(Extracted records begins)

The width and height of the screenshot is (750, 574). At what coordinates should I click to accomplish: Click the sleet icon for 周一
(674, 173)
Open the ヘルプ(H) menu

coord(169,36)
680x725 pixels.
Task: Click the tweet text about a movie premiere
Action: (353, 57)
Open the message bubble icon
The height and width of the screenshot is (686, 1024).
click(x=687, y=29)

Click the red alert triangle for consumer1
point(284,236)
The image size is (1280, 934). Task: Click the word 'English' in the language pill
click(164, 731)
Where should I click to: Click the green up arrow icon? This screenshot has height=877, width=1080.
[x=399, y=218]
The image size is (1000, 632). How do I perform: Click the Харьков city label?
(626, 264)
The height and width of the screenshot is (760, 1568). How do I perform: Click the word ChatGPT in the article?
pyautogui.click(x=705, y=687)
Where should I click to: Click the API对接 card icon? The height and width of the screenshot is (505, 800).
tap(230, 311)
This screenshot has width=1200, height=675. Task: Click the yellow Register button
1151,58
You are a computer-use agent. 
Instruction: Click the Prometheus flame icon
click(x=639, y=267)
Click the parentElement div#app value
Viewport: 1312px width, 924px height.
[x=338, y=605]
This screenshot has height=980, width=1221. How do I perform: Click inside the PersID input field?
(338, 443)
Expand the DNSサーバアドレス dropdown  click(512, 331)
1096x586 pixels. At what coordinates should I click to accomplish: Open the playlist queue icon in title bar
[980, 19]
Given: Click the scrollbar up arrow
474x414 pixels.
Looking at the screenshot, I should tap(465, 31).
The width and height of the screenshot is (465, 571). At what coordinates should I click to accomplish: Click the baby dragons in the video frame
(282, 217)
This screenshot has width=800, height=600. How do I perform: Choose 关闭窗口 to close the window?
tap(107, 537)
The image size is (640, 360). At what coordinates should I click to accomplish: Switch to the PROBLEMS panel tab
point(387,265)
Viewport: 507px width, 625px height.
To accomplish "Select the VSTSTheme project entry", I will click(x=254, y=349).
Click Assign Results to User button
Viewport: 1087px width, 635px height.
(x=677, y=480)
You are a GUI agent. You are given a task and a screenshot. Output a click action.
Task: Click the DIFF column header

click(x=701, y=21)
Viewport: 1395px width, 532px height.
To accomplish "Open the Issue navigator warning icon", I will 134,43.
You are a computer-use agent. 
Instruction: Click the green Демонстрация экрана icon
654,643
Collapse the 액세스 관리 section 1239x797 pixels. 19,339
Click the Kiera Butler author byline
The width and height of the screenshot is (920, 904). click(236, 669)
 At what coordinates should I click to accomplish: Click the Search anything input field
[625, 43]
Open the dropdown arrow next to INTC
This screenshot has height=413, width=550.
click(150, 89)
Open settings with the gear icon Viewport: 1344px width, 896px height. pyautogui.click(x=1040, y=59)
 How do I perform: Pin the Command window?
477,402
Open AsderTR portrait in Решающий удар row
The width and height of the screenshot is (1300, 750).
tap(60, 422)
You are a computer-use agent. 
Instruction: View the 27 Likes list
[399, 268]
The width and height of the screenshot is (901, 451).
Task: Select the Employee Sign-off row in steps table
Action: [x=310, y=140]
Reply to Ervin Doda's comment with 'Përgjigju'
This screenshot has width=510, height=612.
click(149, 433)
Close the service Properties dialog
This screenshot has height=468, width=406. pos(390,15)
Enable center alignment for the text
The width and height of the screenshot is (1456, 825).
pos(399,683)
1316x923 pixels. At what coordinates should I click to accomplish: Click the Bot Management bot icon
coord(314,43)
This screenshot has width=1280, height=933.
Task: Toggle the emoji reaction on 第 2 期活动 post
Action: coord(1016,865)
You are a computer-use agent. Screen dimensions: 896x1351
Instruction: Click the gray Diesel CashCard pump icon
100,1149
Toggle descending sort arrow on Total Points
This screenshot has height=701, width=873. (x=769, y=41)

(Extracted records ends)

When you write the entries out again, keep every word and mark exactly as it is.

Task solution
The width and height of the screenshot is (750, 574). At what coordinates should I click to accomplish: Click the sleet icon for 周一
(674, 173)
Open the ヘルプ(H) menu

coord(169,36)
680x725 pixels.
Task: Click the tweet text about a movie premiere
Action: (353, 57)
Open the message bubble icon
The height and width of the screenshot is (686, 1024).
click(x=687, y=29)

Click the red alert triangle for consumer1
point(284,236)
The image size is (1280, 934). Task: Click the word 'English' in the language pill
click(164, 731)
Where should I click to: Click the green up arrow icon? This screenshot has height=877, width=1080.
[x=399, y=218]
The image size is (1000, 632). How do I perform: Click the Харьков city label?
(626, 264)
The height and width of the screenshot is (760, 1568). How do I perform: Click the word ChatGPT in the article?
pyautogui.click(x=705, y=687)
Where should I click to: Click the API对接 card icon? The height and width of the screenshot is (505, 800).
tap(230, 311)
This screenshot has width=1200, height=675. Task: Click the yellow Register button
1151,58
You are a computer-use agent. 
Instruction: Click the Prometheus flame icon
click(x=639, y=267)
Click the parentElement div#app value
Viewport: 1312px width, 924px height.
[x=338, y=605]
This screenshot has height=980, width=1221. How do I perform: Click inside the PersID input field?
(338, 443)
Expand the DNSサーバアドレス dropdown  click(512, 331)
1096x586 pixels. At what coordinates should I click to accomplish: Open the playlist queue icon in title bar
[980, 19]
Given: Click the scrollbar up arrow
474x414 pixels.
Looking at the screenshot, I should tap(465, 31).
The width and height of the screenshot is (465, 571). At what coordinates should I click to accomplish: Click the baby dragons in the video frame
(282, 217)
This screenshot has width=800, height=600. How do I perform: Choose 关闭窗口 to close the window?
tap(107, 537)
The image size is (640, 360). At what coordinates should I click to accomplish: Switch to the PROBLEMS panel tab
point(387,265)
Viewport: 507px width, 625px height.
To accomplish "Select the VSTSTheme project entry", I will click(x=254, y=349).
Click Assign Results to User button
Viewport: 1087px width, 635px height.
(x=677, y=480)
You are a GUI agent. You are given a task and a screenshot. Output a click action.
Task: Click the DIFF column header

click(x=701, y=21)
Viewport: 1395px width, 532px height.
To accomplish "Open the Issue navigator warning icon", I will 134,43.
You are a computer-use agent. 
Instruction: Click the green Демонстрация экрана icon
654,643
Collapse the 액세스 관리 section 1239x797 pixels. 19,339
Click the Kiera Butler author byline
The width and height of the screenshot is (920, 904). click(236, 669)
 At what coordinates should I click to accomplish: Click the Search anything input field
[625, 43]
Open the dropdown arrow next to INTC
This screenshot has height=413, width=550.
click(150, 89)
Open settings with the gear icon Viewport: 1344px width, 896px height. pyautogui.click(x=1040, y=59)
 How do I perform: Pin the Command window?
477,402
Open AsderTR portrait in Решающий удар row
The width and height of the screenshot is (1300, 750).
tap(60, 422)
You are a computer-use agent. 
Instruction: View the 27 Likes list
[399, 268]
The width and height of the screenshot is (901, 451).
Task: Select the Employee Sign-off row in steps table
Action: [x=310, y=140]
Reply to Ervin Doda's comment with 'Përgjigju'
This screenshot has width=510, height=612.
click(149, 433)
Close the service Properties dialog
This screenshot has height=468, width=406. pos(390,15)
Enable center alignment for the text
The width and height of the screenshot is (1456, 825).
pos(399,683)
1316x923 pixels. At what coordinates should I click to accomplish: Click the Bot Management bot icon
coord(314,43)
This screenshot has width=1280, height=933.
Task: Toggle the emoji reaction on 第 2 期活动 post
Action: coord(1016,865)
You are a computer-use agent. Screen dimensions: 896x1351
Instruction: Click the gray Diesel CashCard pump icon
100,1149
Toggle descending sort arrow on Total Points
This screenshot has height=701, width=873. (x=769, y=41)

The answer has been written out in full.